*What is required*:
Write down exactly the lines of the listing below, beginning with the one containing "Turquoise (813, 889)" and closing with the final line.

*Source data*:
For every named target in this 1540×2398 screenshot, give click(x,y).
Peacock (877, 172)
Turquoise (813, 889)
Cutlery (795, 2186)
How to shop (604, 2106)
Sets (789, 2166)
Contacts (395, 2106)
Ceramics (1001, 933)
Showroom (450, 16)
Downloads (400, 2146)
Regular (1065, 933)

*Solved problem*:
Turquoise (813, 889)
Cutlery (795, 2186)
How to shop (604, 2106)
Sets (789, 2166)
Contacts (395, 2106)
Ceramics (1001, 933)
Showroom (450, 16)
Downloads (400, 2146)
Regular (1065, 933)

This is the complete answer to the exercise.